• [Given instruction]
Can you copy, unchanged, the part of the items that opens at their very beginning and closes with the line containing "pyautogui.click(x=1398, y=570)", including that line?

• [Data for the task]

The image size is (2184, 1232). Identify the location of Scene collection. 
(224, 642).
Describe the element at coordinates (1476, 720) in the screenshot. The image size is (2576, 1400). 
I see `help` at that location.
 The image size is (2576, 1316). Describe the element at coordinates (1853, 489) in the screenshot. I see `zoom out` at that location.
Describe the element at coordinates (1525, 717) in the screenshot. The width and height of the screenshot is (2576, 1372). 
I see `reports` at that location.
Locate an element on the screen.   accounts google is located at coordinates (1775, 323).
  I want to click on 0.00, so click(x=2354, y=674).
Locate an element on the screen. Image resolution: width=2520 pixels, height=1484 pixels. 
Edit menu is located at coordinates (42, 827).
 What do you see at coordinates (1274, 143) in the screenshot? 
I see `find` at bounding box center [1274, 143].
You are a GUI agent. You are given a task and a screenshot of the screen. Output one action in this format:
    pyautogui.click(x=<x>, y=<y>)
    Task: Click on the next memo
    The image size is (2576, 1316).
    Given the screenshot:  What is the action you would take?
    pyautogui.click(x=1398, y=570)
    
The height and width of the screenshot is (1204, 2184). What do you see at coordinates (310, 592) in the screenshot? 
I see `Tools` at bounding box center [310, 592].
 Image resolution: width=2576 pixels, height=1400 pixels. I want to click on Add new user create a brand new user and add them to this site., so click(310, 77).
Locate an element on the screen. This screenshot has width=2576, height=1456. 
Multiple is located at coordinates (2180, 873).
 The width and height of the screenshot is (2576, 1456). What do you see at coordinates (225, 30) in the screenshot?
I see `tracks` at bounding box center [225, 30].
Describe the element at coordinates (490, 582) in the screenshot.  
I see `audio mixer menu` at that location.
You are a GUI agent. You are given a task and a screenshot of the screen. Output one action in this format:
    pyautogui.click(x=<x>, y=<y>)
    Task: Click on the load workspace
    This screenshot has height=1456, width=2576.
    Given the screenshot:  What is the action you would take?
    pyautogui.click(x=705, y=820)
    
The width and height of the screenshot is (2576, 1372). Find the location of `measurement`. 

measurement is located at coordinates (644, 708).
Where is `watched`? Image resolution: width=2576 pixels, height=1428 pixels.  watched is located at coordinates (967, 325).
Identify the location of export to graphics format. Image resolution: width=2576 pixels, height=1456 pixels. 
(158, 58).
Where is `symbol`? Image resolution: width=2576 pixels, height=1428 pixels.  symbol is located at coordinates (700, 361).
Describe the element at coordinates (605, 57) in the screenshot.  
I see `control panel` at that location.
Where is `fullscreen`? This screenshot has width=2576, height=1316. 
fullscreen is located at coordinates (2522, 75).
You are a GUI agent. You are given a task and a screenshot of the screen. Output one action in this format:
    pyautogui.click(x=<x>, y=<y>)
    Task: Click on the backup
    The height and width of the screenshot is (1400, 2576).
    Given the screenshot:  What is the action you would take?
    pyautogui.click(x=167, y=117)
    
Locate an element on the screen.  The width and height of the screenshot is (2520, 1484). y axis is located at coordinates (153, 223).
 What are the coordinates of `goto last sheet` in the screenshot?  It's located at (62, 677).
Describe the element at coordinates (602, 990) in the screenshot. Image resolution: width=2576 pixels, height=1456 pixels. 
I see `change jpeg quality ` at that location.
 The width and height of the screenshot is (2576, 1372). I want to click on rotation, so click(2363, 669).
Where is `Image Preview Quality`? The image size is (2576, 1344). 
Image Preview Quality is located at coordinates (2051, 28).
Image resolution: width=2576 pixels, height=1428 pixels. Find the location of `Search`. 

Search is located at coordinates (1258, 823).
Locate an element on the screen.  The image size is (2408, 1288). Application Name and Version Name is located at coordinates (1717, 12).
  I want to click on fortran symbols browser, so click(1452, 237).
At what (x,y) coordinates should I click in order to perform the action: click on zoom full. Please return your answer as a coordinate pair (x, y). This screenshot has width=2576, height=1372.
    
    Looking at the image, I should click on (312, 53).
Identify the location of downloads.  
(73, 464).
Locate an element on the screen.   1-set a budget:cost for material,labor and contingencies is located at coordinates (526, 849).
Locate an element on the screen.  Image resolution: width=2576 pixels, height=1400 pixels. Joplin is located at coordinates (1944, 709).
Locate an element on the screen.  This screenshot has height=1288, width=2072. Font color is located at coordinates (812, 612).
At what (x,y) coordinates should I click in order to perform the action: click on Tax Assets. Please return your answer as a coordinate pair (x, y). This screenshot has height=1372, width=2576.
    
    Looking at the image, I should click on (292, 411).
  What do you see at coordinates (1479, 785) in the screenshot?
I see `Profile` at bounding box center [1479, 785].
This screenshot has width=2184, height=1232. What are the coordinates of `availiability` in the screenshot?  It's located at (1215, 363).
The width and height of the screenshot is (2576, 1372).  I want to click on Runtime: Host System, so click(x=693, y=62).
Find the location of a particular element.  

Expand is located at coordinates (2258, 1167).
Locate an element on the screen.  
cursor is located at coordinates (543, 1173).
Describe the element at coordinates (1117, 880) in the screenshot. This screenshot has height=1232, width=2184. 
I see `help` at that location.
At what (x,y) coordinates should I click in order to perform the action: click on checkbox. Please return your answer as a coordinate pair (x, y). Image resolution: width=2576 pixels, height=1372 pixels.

• [Reply to the exercise]
The image size is (2184, 1232). Identify the location of Scene collection. 
(224, 642).
Describe the element at coordinates (1476, 720) in the screenshot. The image size is (2576, 1400). 
I see `help` at that location.
 The image size is (2576, 1316). Describe the element at coordinates (1853, 489) in the screenshot. I see `zoom out` at that location.
Describe the element at coordinates (1525, 717) in the screenshot. The width and height of the screenshot is (2576, 1372). 
I see `reports` at that location.
Locate an element on the screen.   accounts google is located at coordinates (1775, 323).
  I want to click on 0.00, so click(x=2354, y=674).
Locate an element on the screen. Image resolution: width=2520 pixels, height=1484 pixels. 
Edit menu is located at coordinates (42, 827).
 What do you see at coordinates (1274, 143) in the screenshot? 
I see `find` at bounding box center [1274, 143].
You are a GUI agent. You are given a task and a screenshot of the screen. Output one action in this format:
    pyautogui.click(x=<x>, y=<y>)
    Task: Click on the next memo
    The image size is (2576, 1316).
    Given the screenshot:  What is the action you would take?
    pyautogui.click(x=1398, y=570)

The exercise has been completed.